A group of users were trying to implement a simple, terminal-based video game and found the performance under Windows Terminal to be entirely unsuitable for such a task. The performance issue could be replicated by repeatedly drawing a “rainbow” and measuring how many frames per second (FPS) we can achieve. The one below has 20 distinct colors and could be drawn at around 30 FPS on my Surface Book with an Intel i7-6700HQ CPU. However, if we draw the same rainbow with 21 or more distinct colors it would drop down to less than 10 FPS. This drop is consistent and doesn’t get worse even with thousands of distinct colors.
Initially the culprit wasn’t immediately obvious of course. Does the performance drop because we’re misusing Direct2D or DirectWrite? Does our virtual terminal (VT) sequence parser have any issues with quickly processing colors? We usually begin any performance investigations with Windows Performance Analyzer (WPA). It requires us to create an “.etl” trace file, which we can be done using Windows Performance Recorder (WPR).

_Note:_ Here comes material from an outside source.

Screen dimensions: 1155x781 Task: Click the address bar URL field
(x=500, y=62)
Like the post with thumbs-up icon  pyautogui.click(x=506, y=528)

The “Flame by Process” view inside WPA is my personal favorite. In a flame graph each horizontal bar represents a specific function call. The widths of the bars correspond to the total CPU time spent within that function, including time spent in all functions it calls recursively. This makes it trivial to visually spot changes between two flame graphs of the same application, or to find outliers which are easily visible as overly wide bars.